━━━ Available data ━━━

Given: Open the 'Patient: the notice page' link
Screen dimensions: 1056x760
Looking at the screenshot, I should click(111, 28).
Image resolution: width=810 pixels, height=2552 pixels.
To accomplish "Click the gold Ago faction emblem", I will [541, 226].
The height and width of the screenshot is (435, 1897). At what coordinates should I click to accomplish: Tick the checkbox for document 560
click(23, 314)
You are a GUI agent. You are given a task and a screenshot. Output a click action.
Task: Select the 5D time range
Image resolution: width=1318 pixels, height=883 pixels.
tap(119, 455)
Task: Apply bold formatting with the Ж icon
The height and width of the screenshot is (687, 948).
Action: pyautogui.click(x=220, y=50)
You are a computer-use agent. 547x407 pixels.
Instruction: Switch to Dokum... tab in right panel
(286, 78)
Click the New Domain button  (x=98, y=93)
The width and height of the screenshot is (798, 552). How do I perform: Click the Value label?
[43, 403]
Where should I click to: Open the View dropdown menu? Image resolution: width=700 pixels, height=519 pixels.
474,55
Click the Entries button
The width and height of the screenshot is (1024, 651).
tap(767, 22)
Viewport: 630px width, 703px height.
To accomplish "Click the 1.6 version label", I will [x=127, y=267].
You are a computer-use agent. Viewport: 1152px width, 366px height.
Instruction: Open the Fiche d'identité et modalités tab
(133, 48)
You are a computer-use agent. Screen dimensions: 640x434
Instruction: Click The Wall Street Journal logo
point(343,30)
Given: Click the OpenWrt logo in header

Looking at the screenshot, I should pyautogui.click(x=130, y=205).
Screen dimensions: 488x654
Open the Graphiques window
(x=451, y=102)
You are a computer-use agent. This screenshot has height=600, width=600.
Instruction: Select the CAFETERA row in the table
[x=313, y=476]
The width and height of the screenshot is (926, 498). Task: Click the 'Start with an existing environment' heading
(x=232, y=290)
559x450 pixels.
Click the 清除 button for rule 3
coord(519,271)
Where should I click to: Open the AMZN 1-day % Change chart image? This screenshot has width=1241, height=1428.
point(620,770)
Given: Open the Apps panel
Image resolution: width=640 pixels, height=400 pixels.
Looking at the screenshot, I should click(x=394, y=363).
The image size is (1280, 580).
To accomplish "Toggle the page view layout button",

━━━

▶ What to work on:
The first line of the listing above through the line containing "You are a GUI": print exactly that, both ends included.

▶ Written reply:
Given: Open the 'Patient: the notice page' link
Screen dimensions: 1056x760
Looking at the screenshot, I should click(111, 28).
Image resolution: width=810 pixels, height=2552 pixels.
To accomplish "Click the gold Ago faction emblem", I will [541, 226].
The height and width of the screenshot is (435, 1897). At what coordinates should I click to accomplish: Tick the checkbox for document 560
click(23, 314)
You are a GUI agent. You are given a task and a screenshot. Output a click action.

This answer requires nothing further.